LBJ Student Center at Texas State University. (Credit: Liveon001 / Wikicommons)

Some representatives of the student government at Texas State University have proposed a resolution that calls for the university to bar a chapter of a conservative student group, Turning Point USA, from campus. The resolution expresses a “hope to foster a learning environment” free of “discrimination, intimidation, or censorship.” If its calls were granted, it would risk advancing the very censorship it purports to decry.

The resolution charges TPUSA with a litany of grievances, including use of its position on campus to “harass, intimidate, and threaten student [sic] and faculty as they see fit,” “hate speech,” and the national organization’s maintenance of a “Professor Watchlist.” The resolution also refers to TPUSA’s reported efforts to influence campus elections. (Notably, in September 2018, Texas State’s own student body president resigned amid allegations her campaign accepted $2,800 and 25 iPads from TPUSA.)

The resolution would have student government to officially condemn TPUSA, and demands that TPUSA be “removed from and barred from returning to campus,” that it be barred from receiving university support, and that the student body president, university president, and Board of Regents take unspecified “further action.”

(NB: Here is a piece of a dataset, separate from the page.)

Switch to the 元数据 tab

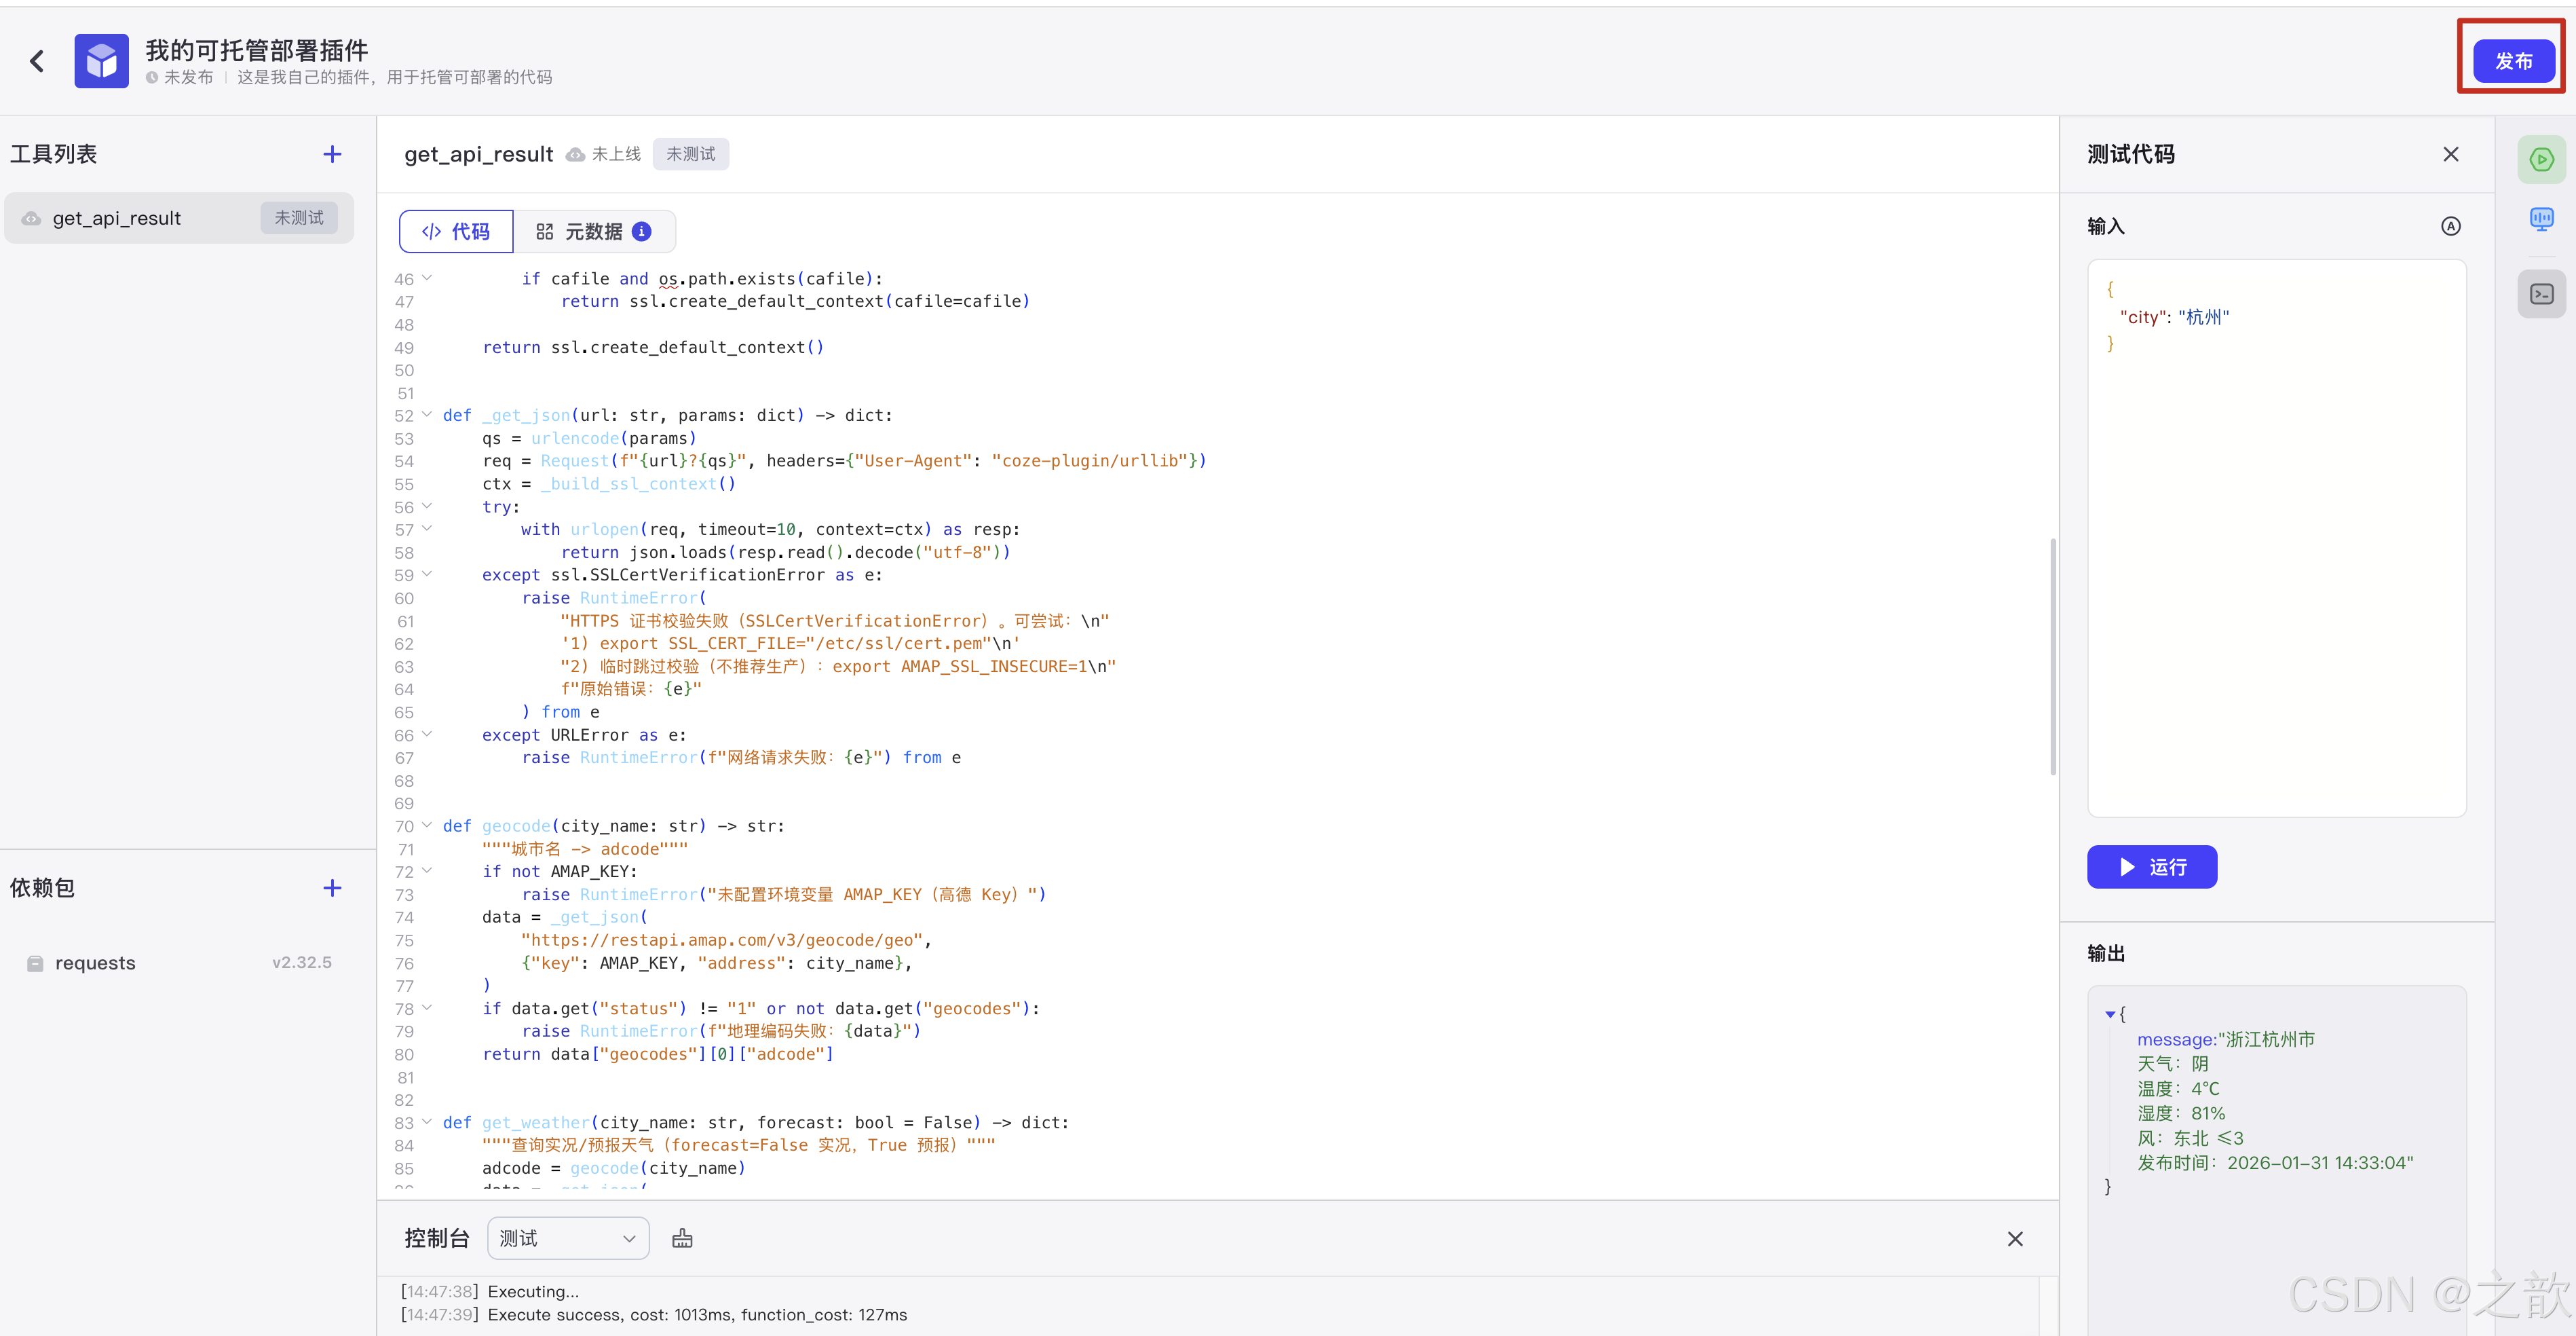click(x=593, y=232)

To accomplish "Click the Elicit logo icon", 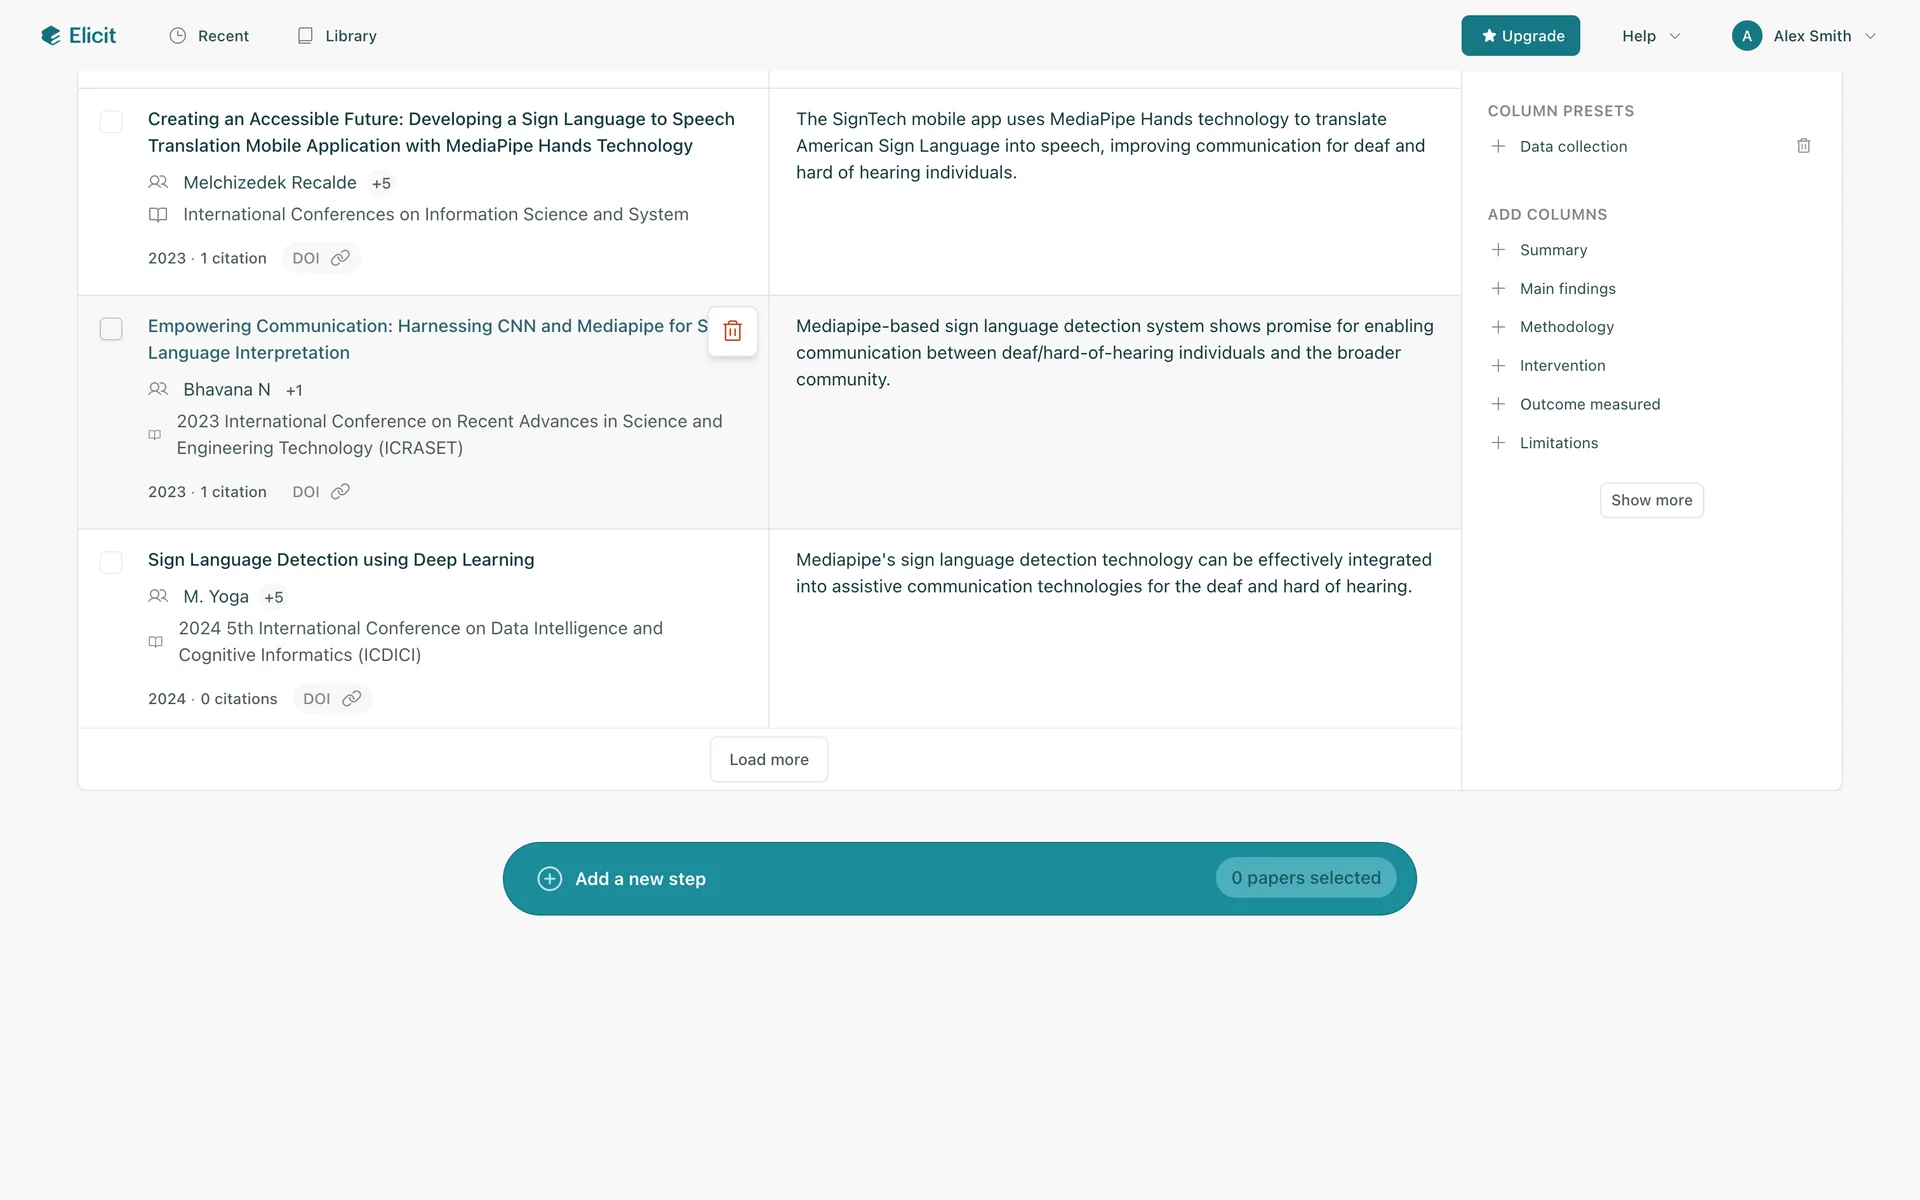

A student government is free to respond to expression it finds offensive by condemning it, whether by formal resolution or otherwise. So, too, is it free to call for others to take unconstitutional action, and the resolution does not suggest that its mere passage would trigger banishment of the TPUSA chapter. But student governments may not engage in viewpoint discrimination when a public university grants them the authority to recognize or fund student organizations. Speech is not categorically excluded from the First Amendment because it is viewed as hateful or racist. A recent student body president at Texas State earned himself an impeachment in part because he took a similar position, agitating for a loss of funding of the student newspaper over an article he viewed as “racist.”

Should it pass, Texas State University is barred by the First Amendment from effectuating these demands. While the Texas State student government is free to condemn TPUSA and demand that they be barred from campus, Texas State as an entity may not give into the demand to bar a group from campus, or deny it recognition or funding because of its beliefs or advocacy.

FIRE will continue monitoring the situation as it develops.